We think, therefore, that the Legislature is not prohibited from making a classification of such institution by those several constitutional provisions.

The act of 1927 creates a classification of property for exemption from such taxation, regardless of ownership, if its net income has been or is to be used exclusively for educational purposes in this state, other than for religious schools. Under other acts of the Alabama Legislature, property is taxable, although its income is devoted to educational purposes exclusively. Gen.Acts 1923, p. 153, § 2; Gen.Acts 1919, p. 283, § 2.

Whatever classification is authorized is also subject to subclassification within recognized rules. 1 Cooley on Taxation, page 711; 61 Corpus Juris 130, § 59.

Although educational institutions are subject to legislative exemptions from taxation, it is not necessary that the grant of exemption shall extend to all those which are devoted exclusively to "religious, educational, or charitable" purposes. Such legislative grant is to be construed in the light of the prerogative power to exempt those as to whom the right is not denied expressly or impliedly to the Legislature, with due regard to all of a class.

Construing the constitutional power to exempt embraced in section 217, in connection with the broad right otherwise to grant exemptions, when not restricted, it necessarily follows that the Legislature may classify for such exemptions certain institutions, which are either religious, educational, or charitable, provided the classification meets the requirements of the equal protection features of the State and Federal Constitutions (Const. U.S. Amend. 14, § 1). McLendon v. State, 179 Ala. 54, 60 So. 392, Ann.Cas.1915C, 691; Aero Mayflower Transit Co. v. Ga. Public Service Co., 55 S.Ct. 709 (5), 79 L.Ed. 1439.

"Conceding that the power to classify exists, the next question is what classifications are proper. The rules are easy to state but their application to particular facts is often attended with difficulty. The following are [some of] the governing rules: 1. A particular classification is proper where based on a reason and not purely arbitrary.

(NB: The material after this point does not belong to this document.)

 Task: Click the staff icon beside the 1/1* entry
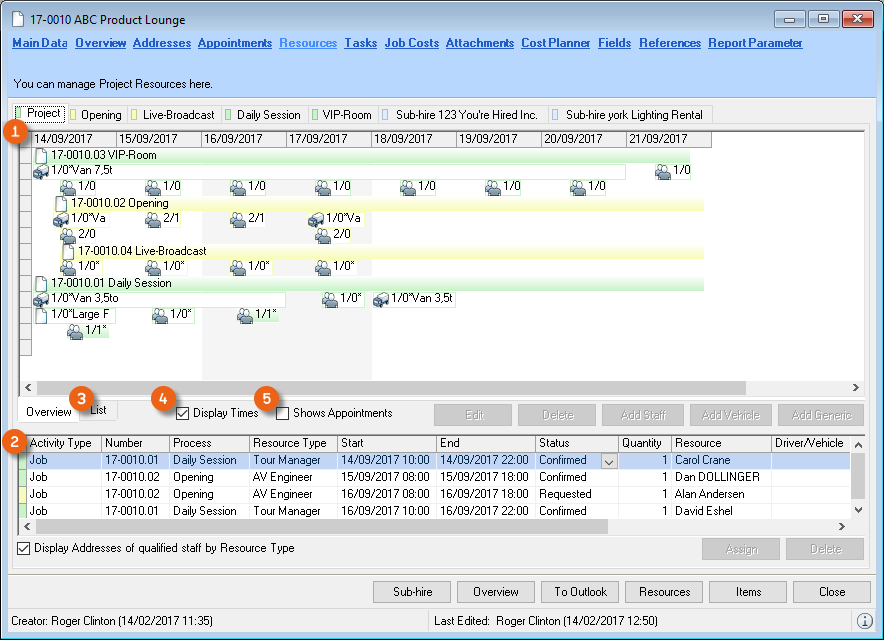click(x=75, y=331)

There must be a reason for the classification as distinguished from mere accident, whim, caprice, or vindictiveness.

'Clear and hostile discrimination' cannot be made under the guise of classification. A discrimination is not arbitrary, of course, where based on sound reason of public policy. On the other hand, while there must be a reason for the classification, the reason need not be a good one, and it is immaterial that the statute is unjust. The test is not wisdom but good faith in the classification." 1 Cooley, supra, § 334.

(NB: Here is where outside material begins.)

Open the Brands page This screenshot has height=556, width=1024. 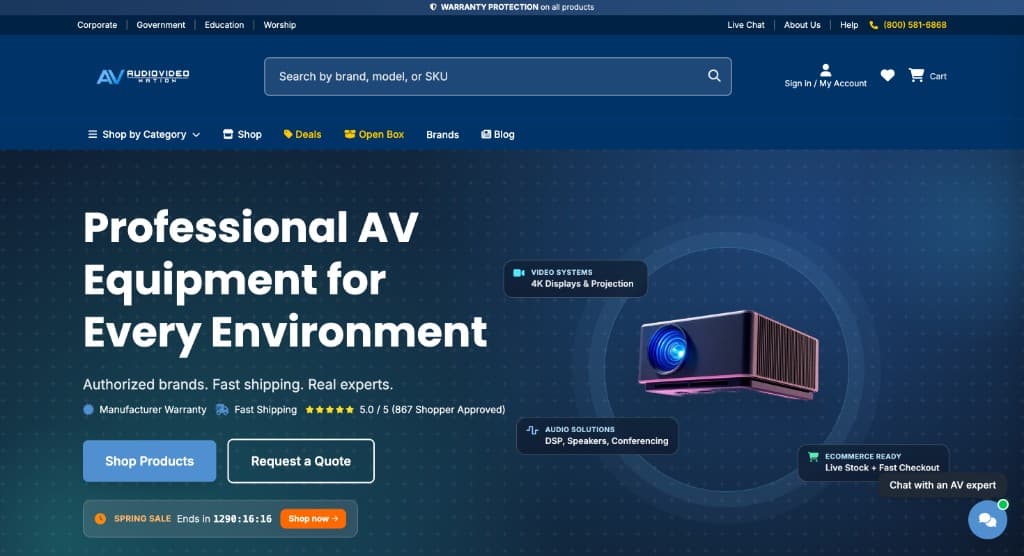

There is no constitutional provision for the favor or disfavor of religious schools over those not so devoted. Religious institutions and such as are educational, though not religious, may be exempted from equality of rate by the express terms of section 217. But "no preference shall be given by law to any religious sect, society, denomination, or mode of worship." Section 3, Constitution. So that religious institutions cannot be classified for exemption according to creed.

But the question is: Must all educational institutions be exempt, if any are? May the Legislature place those which are religious in one class, and those which emphasize no religious creed in a different class for tax exemption? Is there any difference, for classification, to support an argument, whether or not the argument may be sound in the opinion of the court? It is not our province to determine the qualities of the argument, but it is that of the Legislature, although it must not be wholly illusory. Every presumption in its favor must be indulged.

The educational institutions of a religious sect are created by the adherents of that faith, so that the instructors may be free to emphasize its principles. It is not the province of government to aid in the promulgation, though certainly not the discouragement, of such religious principles. To exempt from taxation is akin to the principle of appropriating the amount of the tax; not its counterpart, but predicated upon similar considerations. 2 Cooley on Taxation, § 653.